[Dataset entries]
* * *

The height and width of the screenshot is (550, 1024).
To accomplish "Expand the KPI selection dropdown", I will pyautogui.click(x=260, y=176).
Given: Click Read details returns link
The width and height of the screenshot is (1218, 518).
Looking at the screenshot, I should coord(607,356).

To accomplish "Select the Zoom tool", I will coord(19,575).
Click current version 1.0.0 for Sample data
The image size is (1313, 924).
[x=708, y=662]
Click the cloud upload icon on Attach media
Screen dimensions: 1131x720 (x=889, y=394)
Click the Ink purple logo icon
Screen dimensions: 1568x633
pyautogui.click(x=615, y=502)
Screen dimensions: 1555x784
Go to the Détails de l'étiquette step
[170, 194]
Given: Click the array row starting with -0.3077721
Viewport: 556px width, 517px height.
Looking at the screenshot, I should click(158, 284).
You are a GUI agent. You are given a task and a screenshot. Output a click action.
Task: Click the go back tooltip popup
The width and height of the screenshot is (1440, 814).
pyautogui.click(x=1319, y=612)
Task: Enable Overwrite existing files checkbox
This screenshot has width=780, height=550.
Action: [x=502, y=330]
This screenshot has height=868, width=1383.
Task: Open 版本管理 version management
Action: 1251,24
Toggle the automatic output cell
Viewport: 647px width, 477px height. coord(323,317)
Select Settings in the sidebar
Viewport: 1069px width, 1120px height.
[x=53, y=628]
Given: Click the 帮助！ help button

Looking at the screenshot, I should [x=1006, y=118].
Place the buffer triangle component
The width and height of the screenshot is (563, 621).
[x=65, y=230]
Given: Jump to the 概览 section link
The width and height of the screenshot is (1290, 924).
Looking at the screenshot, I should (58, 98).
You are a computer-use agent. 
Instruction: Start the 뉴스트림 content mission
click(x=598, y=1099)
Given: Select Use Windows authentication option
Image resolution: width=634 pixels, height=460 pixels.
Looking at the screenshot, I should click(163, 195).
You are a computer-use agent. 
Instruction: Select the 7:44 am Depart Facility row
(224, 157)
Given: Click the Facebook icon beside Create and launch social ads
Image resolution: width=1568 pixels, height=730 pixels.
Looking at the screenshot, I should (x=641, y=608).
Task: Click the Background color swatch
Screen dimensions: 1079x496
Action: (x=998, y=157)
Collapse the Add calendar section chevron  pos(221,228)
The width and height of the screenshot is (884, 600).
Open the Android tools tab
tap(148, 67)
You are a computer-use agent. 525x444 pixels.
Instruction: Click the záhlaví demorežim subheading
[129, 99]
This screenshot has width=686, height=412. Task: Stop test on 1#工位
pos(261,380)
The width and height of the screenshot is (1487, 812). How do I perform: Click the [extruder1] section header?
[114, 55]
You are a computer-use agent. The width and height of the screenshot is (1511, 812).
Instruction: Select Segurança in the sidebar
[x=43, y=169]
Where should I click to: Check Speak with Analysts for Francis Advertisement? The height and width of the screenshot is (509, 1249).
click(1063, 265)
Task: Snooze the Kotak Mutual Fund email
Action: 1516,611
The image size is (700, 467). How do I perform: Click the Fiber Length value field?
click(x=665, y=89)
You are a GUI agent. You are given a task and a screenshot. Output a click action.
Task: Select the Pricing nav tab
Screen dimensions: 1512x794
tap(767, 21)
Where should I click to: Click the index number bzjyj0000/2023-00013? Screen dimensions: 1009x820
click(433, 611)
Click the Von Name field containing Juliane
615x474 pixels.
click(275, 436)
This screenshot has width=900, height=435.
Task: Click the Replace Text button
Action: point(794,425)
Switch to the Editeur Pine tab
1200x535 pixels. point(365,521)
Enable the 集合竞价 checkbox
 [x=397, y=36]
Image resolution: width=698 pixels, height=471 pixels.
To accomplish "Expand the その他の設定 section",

* * *

## Task details
Above are some records; extract every one of them exactly.

## Answer space
The height and width of the screenshot is (550, 1024).
To accomplish "Expand the KPI selection dropdown", I will pyautogui.click(x=260, y=176).
Given: Click Read details returns link
The width and height of the screenshot is (1218, 518).
Looking at the screenshot, I should coord(607,356).

To accomplish "Select the Zoom tool", I will coord(19,575).
Click current version 1.0.0 for Sample data
The image size is (1313, 924).
[x=708, y=662]
Click the cloud upload icon on Attach media
Screen dimensions: 1131x720 (x=889, y=394)
Click the Ink purple logo icon
Screen dimensions: 1568x633
pyautogui.click(x=615, y=502)
Screen dimensions: 1555x784
Go to the Détails de l'étiquette step
[170, 194]
Given: Click the array row starting with -0.3077721
Viewport: 556px width, 517px height.
Looking at the screenshot, I should click(158, 284).
You are a GUI agent. You are given a task and a screenshot. Output a click action.
Task: Click the go back tooltip popup
The width and height of the screenshot is (1440, 814).
pyautogui.click(x=1319, y=612)
Task: Enable Overwrite existing files checkbox
This screenshot has width=780, height=550.
Action: [x=502, y=330]
This screenshot has height=868, width=1383.
Task: Open 版本管理 version management
Action: 1251,24
Toggle the automatic output cell
Viewport: 647px width, 477px height. coord(323,317)
Select Settings in the sidebar
Viewport: 1069px width, 1120px height.
[x=53, y=628]
Given: Click the 帮助！ help button

Looking at the screenshot, I should [x=1006, y=118].
Place the buffer triangle component
The width and height of the screenshot is (563, 621).
[x=65, y=230]
Given: Jump to the 概览 section link
The width and height of the screenshot is (1290, 924).
Looking at the screenshot, I should (58, 98).
You are a computer-use agent. 
Instruction: Start the 뉴스트림 content mission
click(x=598, y=1099)
Given: Select Use Windows authentication option
Image resolution: width=634 pixels, height=460 pixels.
Looking at the screenshot, I should click(163, 195).
You are a computer-use agent. 
Instruction: Select the 7:44 am Depart Facility row
(224, 157)
Given: Click the Facebook icon beside Create and launch social ads
Image resolution: width=1568 pixels, height=730 pixels.
Looking at the screenshot, I should (x=641, y=608).
Task: Click the Background color swatch
Screen dimensions: 1079x496
Action: (x=998, y=157)
Collapse the Add calendar section chevron  pos(221,228)
The width and height of the screenshot is (884, 600).
Open the Android tools tab
tap(148, 67)
You are a computer-use agent. 525x444 pixels.
Instruction: Click the záhlaví demorežim subheading
[129, 99]
This screenshot has width=686, height=412. Task: Stop test on 1#工位
pos(261,380)
The width and height of the screenshot is (1487, 812). How do I perform: Click the [extruder1] section header?
[114, 55]
You are a computer-use agent. The width and height of the screenshot is (1511, 812).
Instruction: Select Segurança in the sidebar
[x=43, y=169]
Where should I click to: Check Speak with Analysts for Francis Advertisement? The height and width of the screenshot is (509, 1249).
click(1063, 265)
Task: Snooze the Kotak Mutual Fund email
Action: 1516,611
The image size is (700, 467). How do I perform: Click the Fiber Length value field?
click(x=665, y=89)
You are a GUI agent. You are given a task and a screenshot. Output a click action.
Task: Select the Pricing nav tab
Screen dimensions: 1512x794
tap(767, 21)
Where should I click to: Click the index number bzjyj0000/2023-00013? Screen dimensions: 1009x820
click(433, 611)
Click the Von Name field containing Juliane
615x474 pixels.
click(275, 436)
This screenshot has width=900, height=435.
Task: Click the Replace Text button
Action: point(794,425)
Switch to the Editeur Pine tab
1200x535 pixels. point(365,521)
Enable the 集合竞价 checkbox
 [x=397, y=36]
Image resolution: width=698 pixels, height=471 pixels.
To accomplish "Expand the その他の設定 section",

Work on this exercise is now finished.